STF volta a adiar julgamento que pode levar Fernando Collor à prisão

Um pedido de vista (mais tempo de análise) do ministro Gilmar Mendes, do Supremo Tribunal Federal (STF), adiou mais uma vez o julgamento que pode levar o ex-presidente Fernando Collor à prisão.

Em maio do ano passado, Collor foi condenado a 8 anos e 10 meses de prisão por corrupção passiva e lavagem de dinheiro em um dos processos da Operação Lava Jato. O julgamento de um último recurso de Collor havia começado em fevereiro, mas foi então interrompido por uma vista de Dias Toffoli.

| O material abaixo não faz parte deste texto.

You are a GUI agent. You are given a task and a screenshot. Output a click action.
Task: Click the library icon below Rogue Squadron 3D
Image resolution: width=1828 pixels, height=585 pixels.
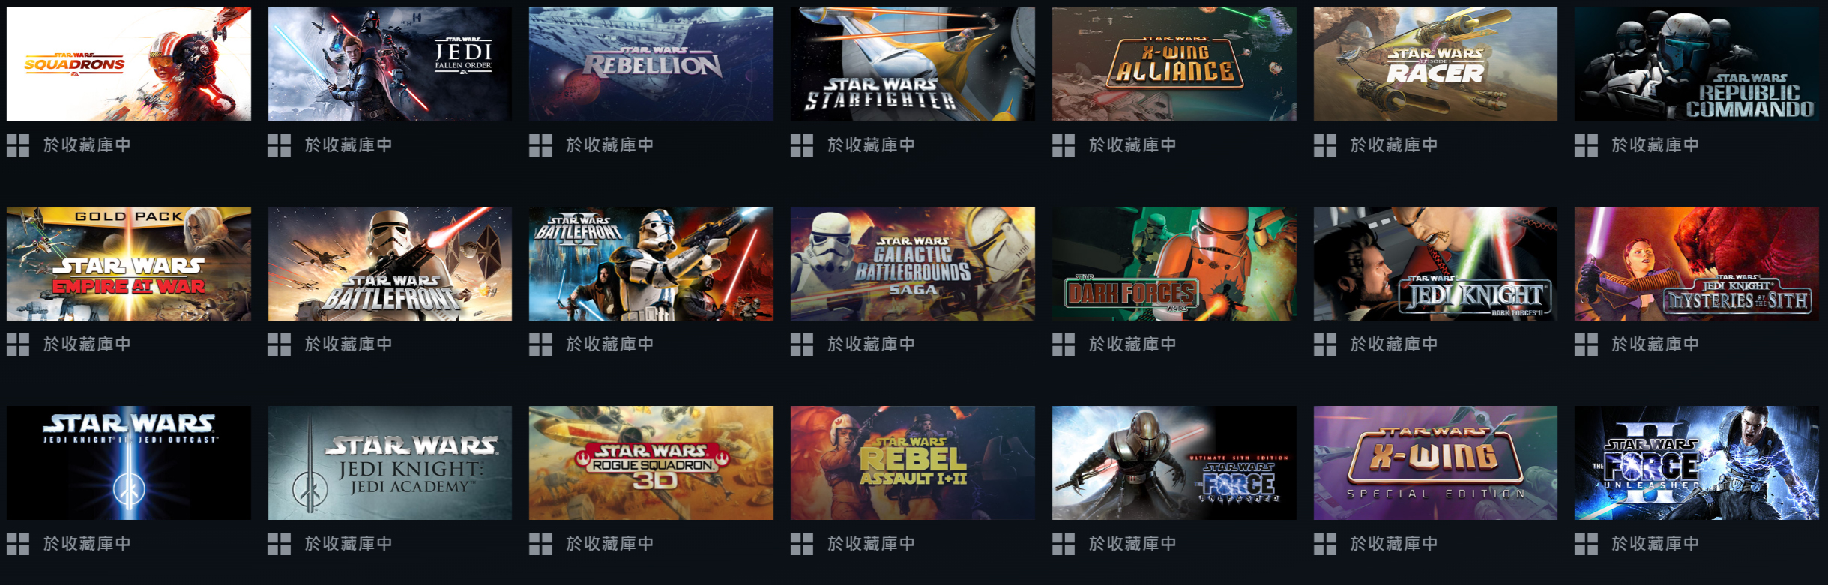point(540,544)
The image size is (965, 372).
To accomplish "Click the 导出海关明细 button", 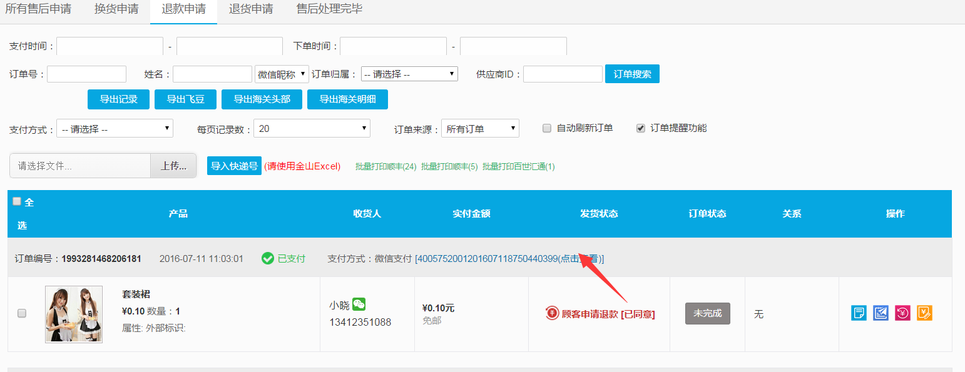I will tap(347, 99).
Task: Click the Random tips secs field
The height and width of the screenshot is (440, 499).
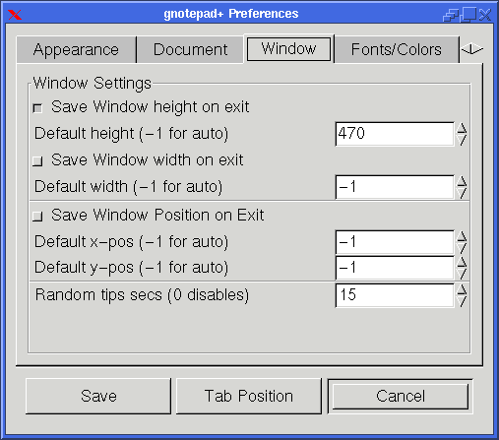Action: point(395,295)
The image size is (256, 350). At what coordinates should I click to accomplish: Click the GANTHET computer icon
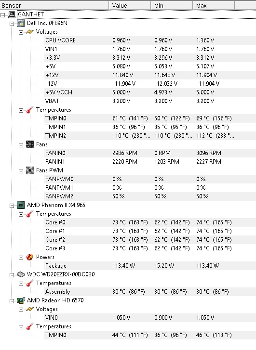tap(12, 14)
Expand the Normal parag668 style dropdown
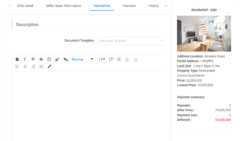 click(x=83, y=59)
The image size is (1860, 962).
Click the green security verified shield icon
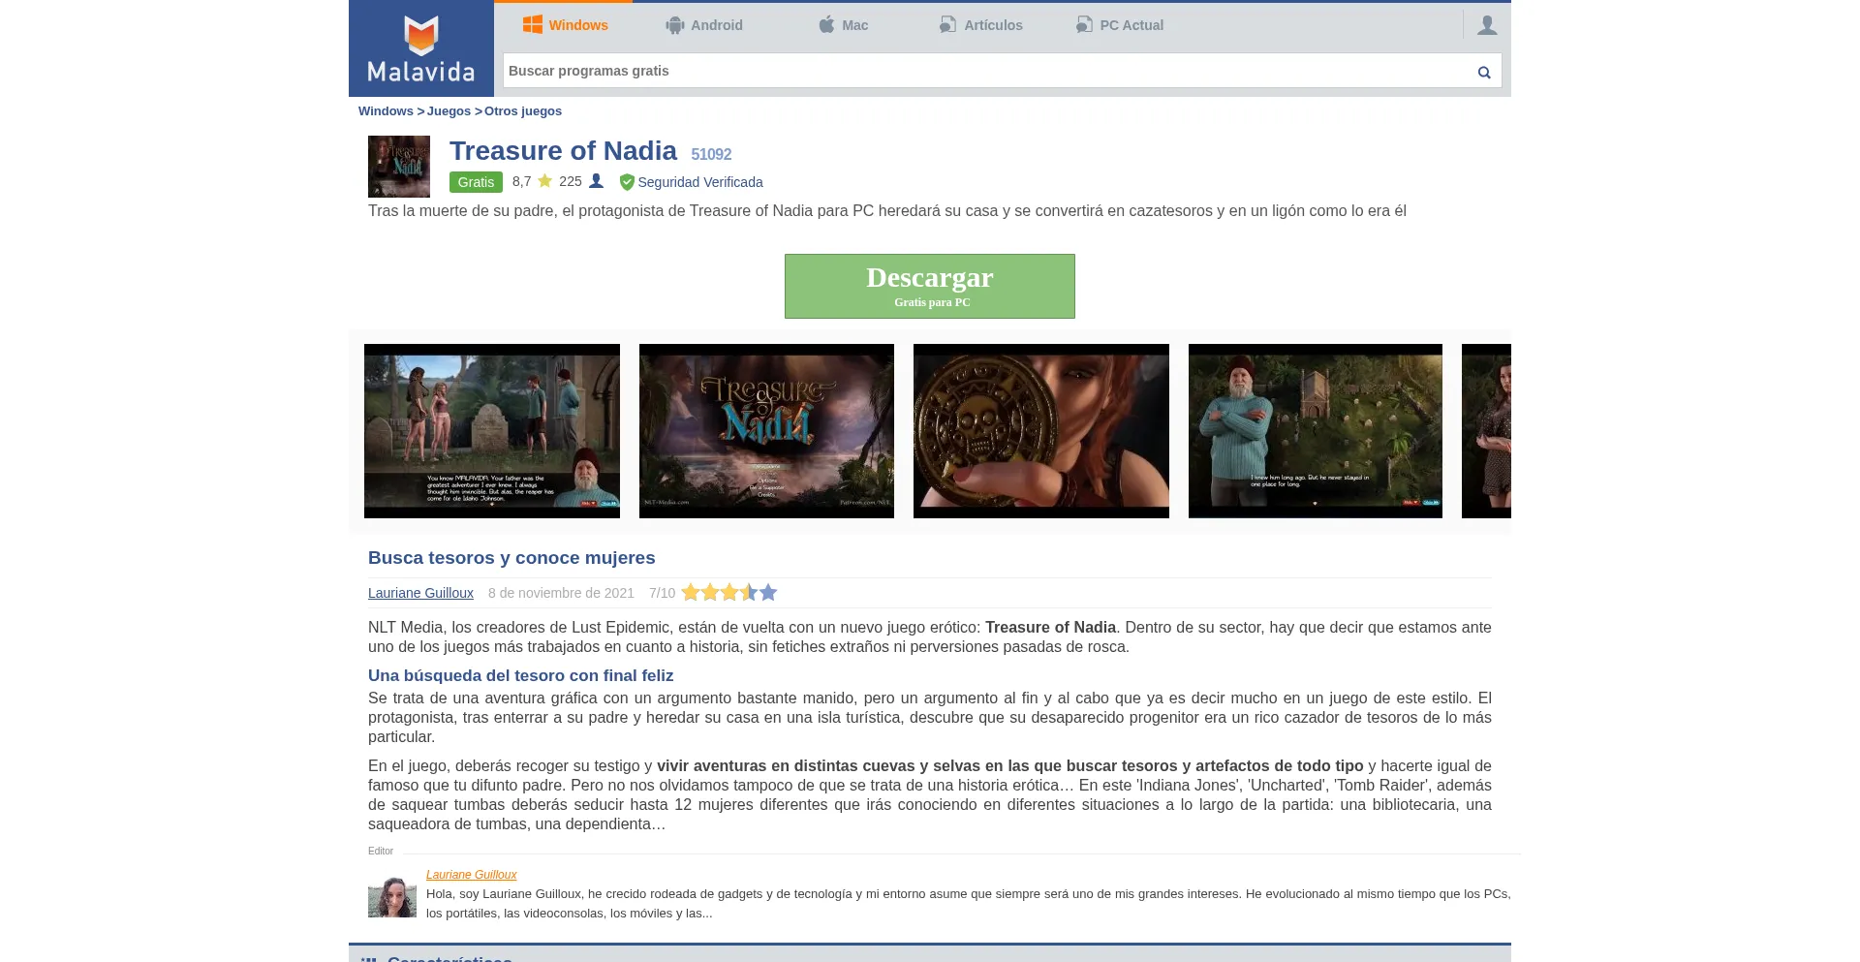tap(627, 182)
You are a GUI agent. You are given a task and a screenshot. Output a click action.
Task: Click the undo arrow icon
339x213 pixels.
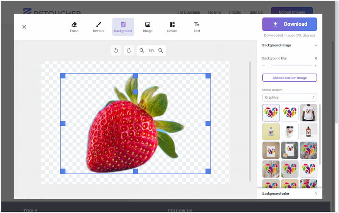(116, 50)
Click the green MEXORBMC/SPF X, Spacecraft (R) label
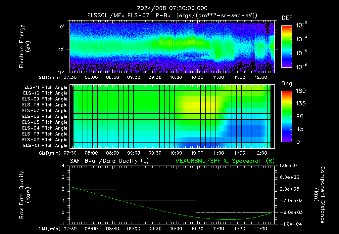Screen dimensions: 339x234 pos(225,161)
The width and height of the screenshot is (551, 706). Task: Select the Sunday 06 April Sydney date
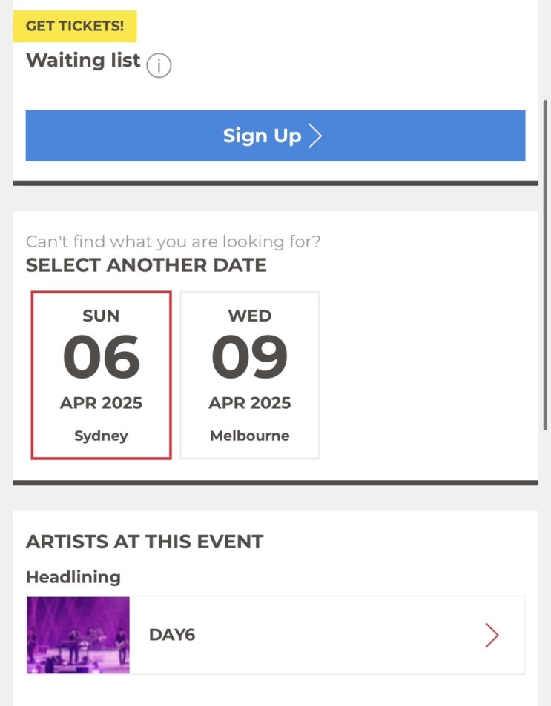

O recurso de Collor é do tipo embargos de declaração, que em tese não deve reverter a condenação, mas somente esclarecer eventuais obscuridades e contradições da condenação. É o terceiro recurso do tipo apresentado pela defesa, o que vem adiando o cumprimento da sentença, que somente pode ser executada após o trânsito em julgado, ou seja, quando não há mais possibilidade de recurso.

Nesta sexta-feira (7), Toffoli apresentou um voto-vista no sentido de diminuir a pena de Collor em seis meses. Para o ministro, isso refletiria a média entre os votos de todos os ministros na ação penal do caso, procedimento que na visão dele seria o mais indicado.

Na sessão em que definiu a pena de Collor, houve consenso em se estabelecer a pena sugerida pelo ministro Alexandre de Moraes, revisor da ação penal. Para Toffoli, contudo, isso constitui “erro material”, uma vez que a jurisprudência indica a necessidade de se estabelecer um “voto médio”.

Logo após o voto de Toffoli, houve o pedido de vista de Mendes, que agora tem 90 dias para devolver o processo, conforme determina o regimento interno do Supremo. Até o momento, votaram também Moraes e Fachin, no sentido de rejeitar os embargos de declaração e determinar a prisão de Collor.